Wenn Sie befürchten, dass die guten Vorsätze auf Dauer nicht eingehalten werden, halten Sie Verhaltensregeln schriftlich fest oder vereinbaren Sie "Wenn xx eintritt, dann yy"-Prinzipien.

12. USP – wofür stehen wir bei unseren Kunden? Wenn es uns nicht gäbe, was würde im Markt fehlen?


Über die Frage nach dem Alleinstellungsmerkmal (USP = Unique Selling Proposition) erarbeiteten die Gruppen aus einem weiteren Blickwinkel heraus, worin der Nutzen der Software und der Nutzen des Unternehmens für den Kunden liegt.

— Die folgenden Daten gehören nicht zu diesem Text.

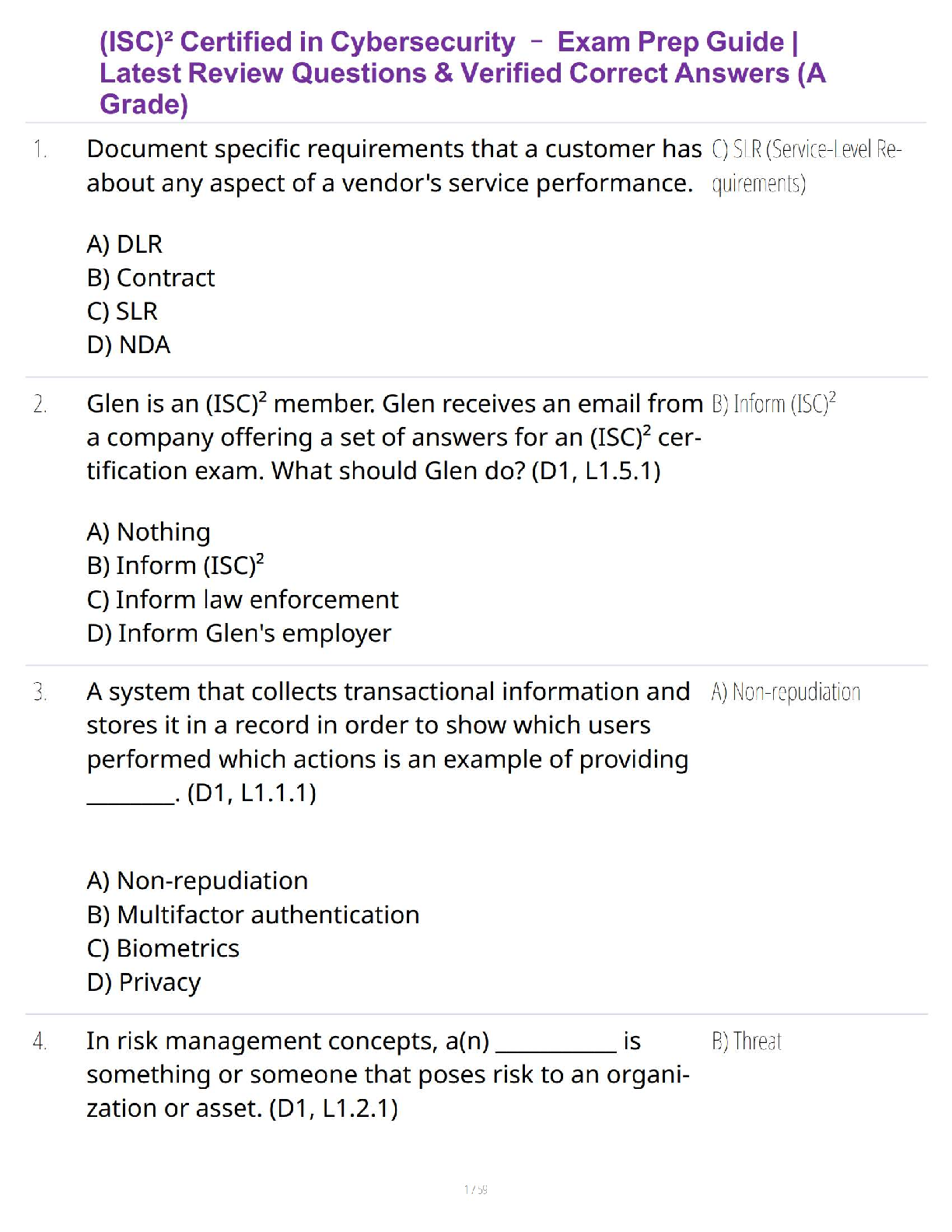Click the blank line in question 3
Image resolution: width=952 pixels, height=1232 pixels.
click(130, 796)
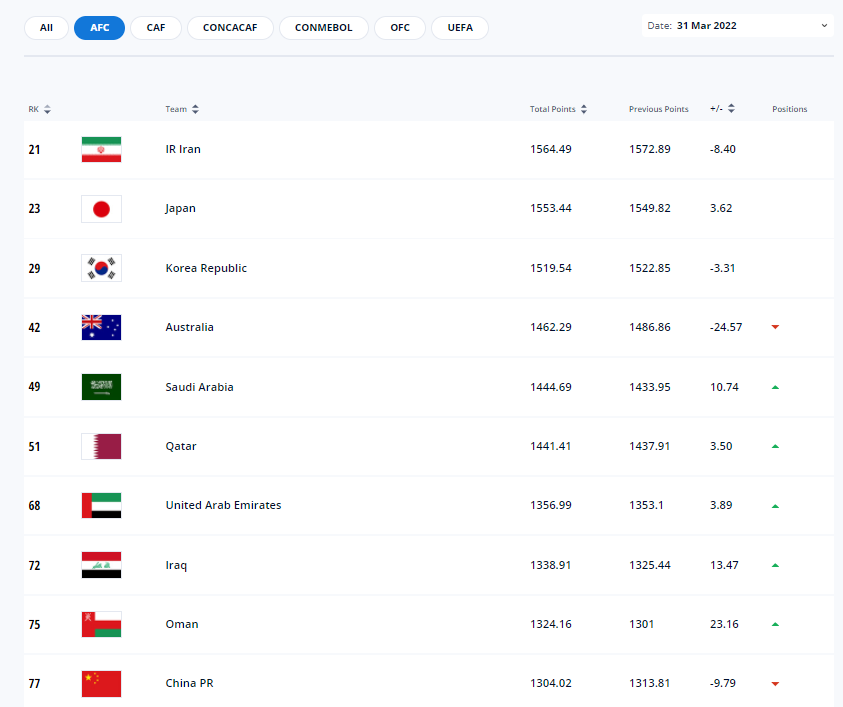Open the Date dropdown showing 31 Mar 2022
The height and width of the screenshot is (707, 843).
pos(737,26)
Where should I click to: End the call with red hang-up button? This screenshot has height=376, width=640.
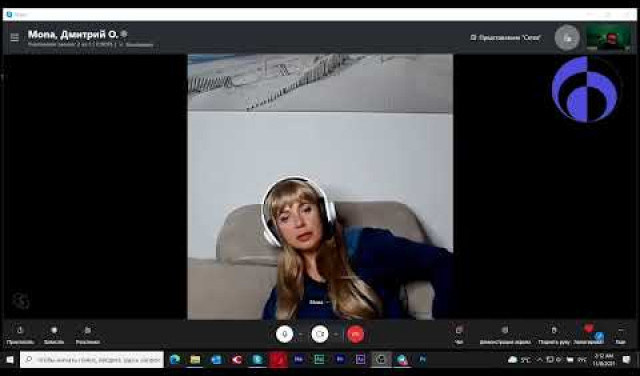point(355,334)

Wiederholt stellten sie gemeinschaftlich fest, dass das Projekt keinem Selbstzweck diente, sondern einem höheren Ziel unterstellt war: die besten und innovativsten Maschinen für die Kunden zu konstruieren, zu bauen und in Betrieb zu halten.

Fazit: Gesteigerte Akzeptanz dank gemeinsamen Verständnisses


Beim Maschinenbauer führte der Common-Ground-Prozess zu einem einheitlichen und deutlich erweiterten Verständnis bei allen Teilnehmern hinsichtlich der Einführung der neuen Software. Viele Fragen und Unsicherheiten, die im Vorfeld bestanden, konnten während der Veranstaltung ausgeräumt werden. Die Akzeptanz für die Veränderung stieg ebenso deutlich wie die Bereitschaft zur Kooperation.

Mit dem Abstand von nun einem Jahr betrachtet, lässt sich sagen, dass das gemeinsame Verständnis und auch die während der Veranstaltung gefundenen Lösungen und beschlossenen Massnahmen massgeblich dazu beitrugen, dass die Software erfolgreich eingeführt werden konnte. Gleichzeitig ist mehr Know-how im Team vorhanden, welche Fragen ggf. nochmals besprochen werden sollten.

Durch den Common-Ground-Prozess konnte die notwendige Kraft hinter das Projekt gebracht werden. Auch im späteren Projektverlauf besannen sich die Kollegen immer wieder auf diesen Workshop. Das gemeinsame Verständnis, wofür das Ganze gut ist, half, auch schwierigere Situationen gut zu meistern und Konflikte zu lösen. Noch im Workshop erarbeiteten die Teilnehmer, also die mittlere Führungsebene, individuelle Vorgehensmassnahmen für die weitere Kommunikation mit ihren Mitarbeitern, z.B. eine abgestimmte "Botschaft an die Mannschaft".